The module is organized by concern:

Submodule What it wraps
bridge.rs Stable-to-internal conversions (Instance, InstanceKind, unevaluated consts), plus the lifetime-free OpaqueInstanceKind
mono_collect.rs tcx.collect_and_partition_mono_items() and symbol name resolution
output.rs Output filename resolution from the compiler session
spans.rs span_to_location_info() and FileNameDisplayPreference
types.rs Type queries: generics, signatures, discriminants, attributes
mod.rs Crate re-exports (rustc_middle, rustc_smir, stable_mir, vendored serde) and common type aliases (TyCtxt, DefId)

The compat layer deliberately does not abstract over stable MIR's own public API. When stable_mir changes its types (e.g. Rvalue::AddressOf gaining a new variant), any consumer has to adapt; that's expected. The boundary is: rustc implementation details go through compat; the stable MIR contract flows through directly.

This also fixes a gap in mk_graph/, which was using extern crate stable_mir directly (bypassing the abstraction). Those imports now go through compat like everything else. A few thin compat wrappers that were just one-line pass-throughs got inlined at the call site; the compat layer wraps unstable boundaries, not every function call.

Single source of truth for the rustc commit

This PR adds a [metadata] section to rust-toolchain.toml with the rustc-commit that backs our pinned nightly:

[metadata]
rustc-commit = "a2545fd6fc66b4323f555223a860c451885d1d2b"

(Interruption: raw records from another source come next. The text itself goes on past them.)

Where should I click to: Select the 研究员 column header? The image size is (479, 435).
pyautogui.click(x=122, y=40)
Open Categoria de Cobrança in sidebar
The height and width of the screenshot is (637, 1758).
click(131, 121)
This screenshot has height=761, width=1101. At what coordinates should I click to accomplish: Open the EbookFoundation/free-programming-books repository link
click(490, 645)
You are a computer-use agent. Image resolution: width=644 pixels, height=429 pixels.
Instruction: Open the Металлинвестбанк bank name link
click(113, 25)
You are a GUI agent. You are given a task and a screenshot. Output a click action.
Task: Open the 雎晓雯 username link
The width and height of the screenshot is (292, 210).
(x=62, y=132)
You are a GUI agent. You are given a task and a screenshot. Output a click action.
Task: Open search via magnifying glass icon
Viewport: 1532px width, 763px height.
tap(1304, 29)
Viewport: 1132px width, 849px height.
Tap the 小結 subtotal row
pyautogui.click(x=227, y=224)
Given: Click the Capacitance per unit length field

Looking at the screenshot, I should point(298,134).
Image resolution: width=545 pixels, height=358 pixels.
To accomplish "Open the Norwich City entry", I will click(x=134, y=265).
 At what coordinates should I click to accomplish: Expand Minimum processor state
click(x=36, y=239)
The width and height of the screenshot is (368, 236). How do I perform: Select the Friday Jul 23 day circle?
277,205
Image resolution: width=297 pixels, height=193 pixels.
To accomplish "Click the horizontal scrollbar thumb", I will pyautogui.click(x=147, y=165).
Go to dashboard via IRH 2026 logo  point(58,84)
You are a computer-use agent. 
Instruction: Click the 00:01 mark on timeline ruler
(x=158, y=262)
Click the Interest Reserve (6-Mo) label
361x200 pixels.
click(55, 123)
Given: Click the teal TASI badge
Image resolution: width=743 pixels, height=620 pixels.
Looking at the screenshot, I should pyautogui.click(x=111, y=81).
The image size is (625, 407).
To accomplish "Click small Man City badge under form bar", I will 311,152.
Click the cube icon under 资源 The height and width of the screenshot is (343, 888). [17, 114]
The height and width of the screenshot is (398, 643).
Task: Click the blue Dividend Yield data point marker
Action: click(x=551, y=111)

But that created a gap: now the commit hash lives in rust-toolchain.toml and is still hardcoded in .github/workflows/test.yml (the actions/checkout ref for rust-lang/rust). Two sources of truth, one of which will inevitably drift. The fix for this is to make the TOML the single source of truth and have everything else read from it.

(rustup silently ignores unknown keys, so the [metadata] section is safe; it's purely for our scripts and CI.)

What changes

CI (test.yml)

The ui-tests job now installs yq (via mikefarah/yq-action), reads the commit hash from rust-toolchain.toml, and passes it to actions/checkout for rust-lang/rust. No more hardcoded hash in the workflow. If the metadata key is missing or empty, the step fails loudly with a non-zero exit.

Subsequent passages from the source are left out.